_WHAT TO WORK ON_:
Rewrite the items from the start through the line containing "What do you see at coordinates (106, 97)", changing "screenshot" to "capture" and keeping everything else the same.

Saved data entries
-- START --
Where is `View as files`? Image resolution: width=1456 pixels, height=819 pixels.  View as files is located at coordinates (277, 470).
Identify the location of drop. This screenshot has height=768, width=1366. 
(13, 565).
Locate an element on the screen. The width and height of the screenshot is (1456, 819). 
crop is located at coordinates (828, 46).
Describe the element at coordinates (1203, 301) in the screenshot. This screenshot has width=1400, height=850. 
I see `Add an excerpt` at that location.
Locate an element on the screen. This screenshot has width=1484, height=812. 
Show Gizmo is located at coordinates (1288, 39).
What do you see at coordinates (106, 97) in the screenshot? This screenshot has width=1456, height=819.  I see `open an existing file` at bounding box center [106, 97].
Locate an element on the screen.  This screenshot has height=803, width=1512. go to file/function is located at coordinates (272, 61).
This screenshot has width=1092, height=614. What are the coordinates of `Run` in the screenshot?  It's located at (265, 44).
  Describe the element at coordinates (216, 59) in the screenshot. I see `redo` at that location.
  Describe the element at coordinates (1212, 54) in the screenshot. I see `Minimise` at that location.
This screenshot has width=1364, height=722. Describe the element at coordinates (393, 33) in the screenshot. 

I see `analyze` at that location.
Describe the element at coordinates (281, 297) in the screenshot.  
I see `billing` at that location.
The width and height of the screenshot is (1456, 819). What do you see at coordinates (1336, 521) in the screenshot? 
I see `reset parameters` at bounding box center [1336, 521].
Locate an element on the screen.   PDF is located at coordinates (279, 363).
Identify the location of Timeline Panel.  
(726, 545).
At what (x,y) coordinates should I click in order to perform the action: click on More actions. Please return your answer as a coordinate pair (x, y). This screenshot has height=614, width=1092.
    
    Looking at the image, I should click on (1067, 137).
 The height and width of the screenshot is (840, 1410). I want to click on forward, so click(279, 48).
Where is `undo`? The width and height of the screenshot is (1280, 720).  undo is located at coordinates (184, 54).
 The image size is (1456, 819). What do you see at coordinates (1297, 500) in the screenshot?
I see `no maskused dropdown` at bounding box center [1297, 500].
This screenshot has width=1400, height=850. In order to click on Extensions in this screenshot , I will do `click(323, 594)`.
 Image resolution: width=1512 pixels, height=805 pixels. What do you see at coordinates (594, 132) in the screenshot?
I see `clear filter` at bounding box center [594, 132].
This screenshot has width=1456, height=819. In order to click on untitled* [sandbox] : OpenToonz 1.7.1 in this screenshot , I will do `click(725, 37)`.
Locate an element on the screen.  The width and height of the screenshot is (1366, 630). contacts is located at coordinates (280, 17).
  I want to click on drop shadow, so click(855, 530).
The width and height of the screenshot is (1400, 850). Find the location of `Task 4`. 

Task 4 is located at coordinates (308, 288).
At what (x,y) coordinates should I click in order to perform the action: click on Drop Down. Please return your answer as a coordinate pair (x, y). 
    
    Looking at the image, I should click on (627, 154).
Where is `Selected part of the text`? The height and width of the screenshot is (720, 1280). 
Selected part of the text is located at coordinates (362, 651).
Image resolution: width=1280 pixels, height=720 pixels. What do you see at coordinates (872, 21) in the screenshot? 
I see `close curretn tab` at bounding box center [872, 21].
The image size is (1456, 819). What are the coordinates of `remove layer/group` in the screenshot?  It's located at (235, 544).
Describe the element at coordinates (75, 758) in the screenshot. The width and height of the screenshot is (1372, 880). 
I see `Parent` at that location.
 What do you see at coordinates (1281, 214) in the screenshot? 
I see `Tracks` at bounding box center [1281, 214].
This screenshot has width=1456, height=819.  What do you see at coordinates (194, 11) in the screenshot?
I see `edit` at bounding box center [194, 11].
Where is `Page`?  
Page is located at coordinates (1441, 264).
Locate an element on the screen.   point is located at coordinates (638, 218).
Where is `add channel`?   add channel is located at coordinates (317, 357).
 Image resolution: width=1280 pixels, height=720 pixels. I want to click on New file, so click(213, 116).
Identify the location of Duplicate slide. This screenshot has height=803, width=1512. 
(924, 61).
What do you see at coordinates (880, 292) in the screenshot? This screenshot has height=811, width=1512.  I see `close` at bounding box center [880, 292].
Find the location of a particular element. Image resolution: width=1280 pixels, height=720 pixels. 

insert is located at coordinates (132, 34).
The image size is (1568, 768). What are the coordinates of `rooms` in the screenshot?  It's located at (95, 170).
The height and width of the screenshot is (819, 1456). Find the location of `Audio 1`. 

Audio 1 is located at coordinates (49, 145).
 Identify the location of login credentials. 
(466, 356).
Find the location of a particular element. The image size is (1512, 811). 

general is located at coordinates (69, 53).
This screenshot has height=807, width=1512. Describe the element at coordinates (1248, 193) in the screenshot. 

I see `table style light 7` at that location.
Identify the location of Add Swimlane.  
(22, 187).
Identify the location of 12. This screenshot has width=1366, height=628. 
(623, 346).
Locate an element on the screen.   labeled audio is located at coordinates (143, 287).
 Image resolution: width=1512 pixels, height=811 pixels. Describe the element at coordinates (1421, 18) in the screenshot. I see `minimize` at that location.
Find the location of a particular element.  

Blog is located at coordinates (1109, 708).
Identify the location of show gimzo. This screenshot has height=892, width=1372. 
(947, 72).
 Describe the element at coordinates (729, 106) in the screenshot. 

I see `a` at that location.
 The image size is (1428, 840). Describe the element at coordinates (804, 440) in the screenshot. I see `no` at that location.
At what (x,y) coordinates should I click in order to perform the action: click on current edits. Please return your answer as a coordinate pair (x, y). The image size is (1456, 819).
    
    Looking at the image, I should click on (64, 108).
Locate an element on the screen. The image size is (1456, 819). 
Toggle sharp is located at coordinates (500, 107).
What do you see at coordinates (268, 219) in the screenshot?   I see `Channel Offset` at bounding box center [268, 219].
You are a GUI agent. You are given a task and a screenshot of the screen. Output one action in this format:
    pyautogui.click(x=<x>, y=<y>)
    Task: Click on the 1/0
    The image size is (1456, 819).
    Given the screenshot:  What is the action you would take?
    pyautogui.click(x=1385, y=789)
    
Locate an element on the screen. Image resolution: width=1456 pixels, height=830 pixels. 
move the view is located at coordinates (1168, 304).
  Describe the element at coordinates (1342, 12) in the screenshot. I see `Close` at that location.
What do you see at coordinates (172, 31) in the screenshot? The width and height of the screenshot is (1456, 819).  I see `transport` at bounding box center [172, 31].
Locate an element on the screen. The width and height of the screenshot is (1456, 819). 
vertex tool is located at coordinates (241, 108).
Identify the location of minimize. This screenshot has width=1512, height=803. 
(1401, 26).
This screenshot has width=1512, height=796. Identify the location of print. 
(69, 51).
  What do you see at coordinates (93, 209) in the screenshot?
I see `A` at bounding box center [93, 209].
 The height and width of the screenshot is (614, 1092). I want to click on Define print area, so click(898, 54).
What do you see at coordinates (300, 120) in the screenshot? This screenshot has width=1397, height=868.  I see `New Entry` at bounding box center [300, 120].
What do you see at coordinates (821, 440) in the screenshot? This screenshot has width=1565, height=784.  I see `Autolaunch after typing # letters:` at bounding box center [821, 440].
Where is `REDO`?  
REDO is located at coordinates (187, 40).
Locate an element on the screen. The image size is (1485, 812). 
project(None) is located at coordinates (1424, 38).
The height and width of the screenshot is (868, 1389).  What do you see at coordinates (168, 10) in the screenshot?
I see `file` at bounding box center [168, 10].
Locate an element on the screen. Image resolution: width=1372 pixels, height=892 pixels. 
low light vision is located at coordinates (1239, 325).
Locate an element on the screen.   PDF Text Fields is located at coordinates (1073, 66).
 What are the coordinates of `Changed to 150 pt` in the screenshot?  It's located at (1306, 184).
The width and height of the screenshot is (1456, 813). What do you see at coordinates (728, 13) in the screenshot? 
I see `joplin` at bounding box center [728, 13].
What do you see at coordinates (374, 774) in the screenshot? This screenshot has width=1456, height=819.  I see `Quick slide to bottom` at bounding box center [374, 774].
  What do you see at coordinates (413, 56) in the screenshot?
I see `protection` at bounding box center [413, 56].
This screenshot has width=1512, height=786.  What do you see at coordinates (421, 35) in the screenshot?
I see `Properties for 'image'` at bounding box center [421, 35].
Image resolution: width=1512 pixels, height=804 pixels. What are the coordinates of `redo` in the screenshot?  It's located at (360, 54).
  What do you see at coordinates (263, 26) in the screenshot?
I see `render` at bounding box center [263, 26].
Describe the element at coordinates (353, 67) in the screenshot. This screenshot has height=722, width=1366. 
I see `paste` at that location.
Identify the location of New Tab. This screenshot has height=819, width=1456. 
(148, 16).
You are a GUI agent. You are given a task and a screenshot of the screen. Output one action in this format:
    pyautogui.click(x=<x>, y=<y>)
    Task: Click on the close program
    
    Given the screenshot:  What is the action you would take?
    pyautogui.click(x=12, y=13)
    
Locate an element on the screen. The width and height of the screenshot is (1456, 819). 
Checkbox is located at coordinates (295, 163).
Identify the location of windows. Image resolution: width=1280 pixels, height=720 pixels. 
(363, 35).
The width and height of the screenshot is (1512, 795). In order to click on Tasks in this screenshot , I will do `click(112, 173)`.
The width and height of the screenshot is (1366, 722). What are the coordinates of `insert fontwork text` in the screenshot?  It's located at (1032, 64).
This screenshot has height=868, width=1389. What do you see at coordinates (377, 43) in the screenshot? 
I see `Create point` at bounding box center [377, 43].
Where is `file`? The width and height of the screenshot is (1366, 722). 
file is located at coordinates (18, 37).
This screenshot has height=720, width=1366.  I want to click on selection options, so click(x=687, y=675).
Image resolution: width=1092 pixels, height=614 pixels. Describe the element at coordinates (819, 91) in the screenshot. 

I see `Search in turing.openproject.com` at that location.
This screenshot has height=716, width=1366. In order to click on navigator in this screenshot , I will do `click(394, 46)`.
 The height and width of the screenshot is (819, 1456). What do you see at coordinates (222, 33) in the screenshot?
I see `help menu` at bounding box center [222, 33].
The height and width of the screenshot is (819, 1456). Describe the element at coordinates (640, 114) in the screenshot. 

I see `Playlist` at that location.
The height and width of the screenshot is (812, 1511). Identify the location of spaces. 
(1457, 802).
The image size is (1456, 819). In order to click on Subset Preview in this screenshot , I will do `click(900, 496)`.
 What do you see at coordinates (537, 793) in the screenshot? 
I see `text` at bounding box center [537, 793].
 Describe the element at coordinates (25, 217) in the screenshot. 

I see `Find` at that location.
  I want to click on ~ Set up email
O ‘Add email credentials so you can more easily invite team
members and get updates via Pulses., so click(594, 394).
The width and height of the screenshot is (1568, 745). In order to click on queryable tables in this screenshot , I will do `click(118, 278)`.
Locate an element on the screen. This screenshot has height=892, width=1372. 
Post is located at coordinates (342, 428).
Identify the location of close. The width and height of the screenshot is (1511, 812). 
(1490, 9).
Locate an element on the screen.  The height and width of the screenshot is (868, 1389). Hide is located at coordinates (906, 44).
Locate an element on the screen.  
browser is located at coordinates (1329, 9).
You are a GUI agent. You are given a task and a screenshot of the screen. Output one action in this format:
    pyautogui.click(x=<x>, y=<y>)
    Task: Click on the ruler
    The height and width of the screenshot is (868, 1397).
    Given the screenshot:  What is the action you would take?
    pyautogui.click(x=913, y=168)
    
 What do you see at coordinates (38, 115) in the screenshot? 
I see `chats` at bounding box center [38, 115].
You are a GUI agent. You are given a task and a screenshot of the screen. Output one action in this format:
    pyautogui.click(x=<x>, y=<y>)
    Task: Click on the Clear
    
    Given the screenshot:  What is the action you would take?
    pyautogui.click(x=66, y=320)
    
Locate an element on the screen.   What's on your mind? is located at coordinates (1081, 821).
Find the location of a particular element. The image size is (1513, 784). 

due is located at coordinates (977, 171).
-- END --
_ANSWER TO THE TASK_:
Where is `View as files`? Image resolution: width=1456 pixels, height=819 pixels.  View as files is located at coordinates (277, 470).
Identify the location of drop. This capture has height=768, width=1366. 
(13, 565).
Locate an element on the screen. The width and height of the capture is (1456, 819). 
crop is located at coordinates (828, 46).
Describe the element at coordinates (1203, 301) in the capture. This capture has width=1400, height=850. 
I see `Add an excerpt` at that location.
Locate an element on the screen. This capture has width=1484, height=812. 
Show Gizmo is located at coordinates (1288, 39).
What do you see at coordinates (106, 97) in the capture? This capture has width=1456, height=819.  I see `open an existing file` at bounding box center [106, 97].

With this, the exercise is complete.